This Storm Cycle Just Getting Warmed Up
MIAMI — The 2005 Atlantic hurricane season, the most active and destructive on record, came to an official end Wednesday, with weather specialists cautioning that at least 10 more stormy years lay ahead.
As a fitting coda to an extraordinary year that saw a record 13 hurricanes in the Atlantic basin -- including Katrina, which claimed more than 1,300 lives and caused more property damage than any hurricane in U.S. history -- a new, postseason storm was spinning at sea.
Tropical Storm Epsilon, with winds of 65 mph, was boiling late Wednesday in the Atlantic 650 miles east of Bermuda, the National Hurricane Center in Miami said.
"Mother Nature doesn't always follow our program," said spokesman Frank Lepore.
The just-concluded six-month Atlantic tropical storm season shattered records, many of which had stood for decades, including most named storms, most hurricanes and most Category 5 hurricanes since record-keeping began in 1851.

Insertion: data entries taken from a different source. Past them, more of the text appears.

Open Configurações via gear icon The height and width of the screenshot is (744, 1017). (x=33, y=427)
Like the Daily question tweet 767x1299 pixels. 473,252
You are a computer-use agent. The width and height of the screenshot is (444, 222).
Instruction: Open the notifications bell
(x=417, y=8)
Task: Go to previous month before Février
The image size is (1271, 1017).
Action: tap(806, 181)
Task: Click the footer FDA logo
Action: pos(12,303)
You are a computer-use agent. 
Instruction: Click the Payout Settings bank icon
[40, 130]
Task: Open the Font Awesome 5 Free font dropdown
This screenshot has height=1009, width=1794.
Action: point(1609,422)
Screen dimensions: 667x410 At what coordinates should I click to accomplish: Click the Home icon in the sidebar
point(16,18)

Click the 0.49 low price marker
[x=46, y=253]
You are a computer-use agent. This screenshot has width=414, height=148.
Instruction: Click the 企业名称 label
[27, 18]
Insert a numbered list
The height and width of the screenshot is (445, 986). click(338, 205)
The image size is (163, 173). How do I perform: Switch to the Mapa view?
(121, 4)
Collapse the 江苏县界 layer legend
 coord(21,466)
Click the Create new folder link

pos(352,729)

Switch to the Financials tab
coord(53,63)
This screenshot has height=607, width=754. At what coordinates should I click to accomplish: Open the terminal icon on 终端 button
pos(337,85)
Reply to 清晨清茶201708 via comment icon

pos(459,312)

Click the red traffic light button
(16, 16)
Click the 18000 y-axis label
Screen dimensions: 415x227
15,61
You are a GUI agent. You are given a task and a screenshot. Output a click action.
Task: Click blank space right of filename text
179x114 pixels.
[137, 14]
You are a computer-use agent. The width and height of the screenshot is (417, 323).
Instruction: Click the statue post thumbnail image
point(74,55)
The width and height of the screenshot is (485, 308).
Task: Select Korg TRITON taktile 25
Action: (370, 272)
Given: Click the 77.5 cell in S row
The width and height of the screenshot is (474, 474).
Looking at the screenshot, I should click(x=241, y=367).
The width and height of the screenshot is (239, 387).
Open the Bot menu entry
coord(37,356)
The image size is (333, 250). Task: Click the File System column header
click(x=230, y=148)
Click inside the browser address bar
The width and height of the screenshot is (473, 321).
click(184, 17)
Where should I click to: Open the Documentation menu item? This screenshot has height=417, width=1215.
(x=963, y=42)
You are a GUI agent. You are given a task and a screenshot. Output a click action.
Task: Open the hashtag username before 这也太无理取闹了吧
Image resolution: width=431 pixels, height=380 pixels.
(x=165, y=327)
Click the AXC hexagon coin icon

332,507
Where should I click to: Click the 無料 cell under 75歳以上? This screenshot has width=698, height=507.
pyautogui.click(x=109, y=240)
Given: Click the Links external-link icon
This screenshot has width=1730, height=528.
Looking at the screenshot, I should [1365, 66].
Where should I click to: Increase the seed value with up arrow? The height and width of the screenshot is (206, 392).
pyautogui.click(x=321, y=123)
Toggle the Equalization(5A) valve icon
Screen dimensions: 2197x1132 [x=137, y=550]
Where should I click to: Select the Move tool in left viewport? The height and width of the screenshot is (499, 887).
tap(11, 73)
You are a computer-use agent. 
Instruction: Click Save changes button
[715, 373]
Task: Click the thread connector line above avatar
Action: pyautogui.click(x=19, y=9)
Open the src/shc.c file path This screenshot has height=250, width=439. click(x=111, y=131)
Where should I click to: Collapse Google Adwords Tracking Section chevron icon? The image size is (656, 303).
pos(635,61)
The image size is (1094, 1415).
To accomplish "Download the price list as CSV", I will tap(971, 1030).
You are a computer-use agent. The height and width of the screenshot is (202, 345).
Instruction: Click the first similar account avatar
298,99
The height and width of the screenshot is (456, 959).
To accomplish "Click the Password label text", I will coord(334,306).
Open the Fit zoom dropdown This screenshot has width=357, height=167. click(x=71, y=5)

The National Hurricane Center's website quoted retired Navy Vice Adm. Conrad C. Lautenbacher Jr. of the National Oceanic and Atmospheric Administration, or NOAA, as calling 2005 "arguably
More stormy weather is coming, climatologists said.
"We're 11 years into an active hurricane cycle, and history shows that they last anywhere from 20 to 30, even 40 years at a time," said Gerry Bell, lead seasonal hurricane forecaster at NOAA's Climate Prediction Center in Camp Springs, Md. "We expect high levels of hurricanes -- and hurricane landfalls -- for the next decade or even longer."
"This has been a heck of a season, hasn't it?" said William M. Gray, professor emeritus of atmospheric science at Colorado State University in Fort Collins, who issues a closely watched forecast of annual hurricane activity. "Everything looks like we'll have a very active season next year too."
Most meteorologists agree that the Atlantic Ocean experiences multi-decade cooling and warming cycles, with warmer water spawning increased storm activity since 1995. This year, surface ocean temperatures were 2 to 3 degrees higher than normal, one of the reasons for the frenzied hurricane activity, Bell said.
"We're in an active hurricane era, and people have to come to grips with that," the forecaster said. In the generally quiescent years of 1970-94, there were three active hurricane seasons and, on average, one hurricane made landfall in the United States each year.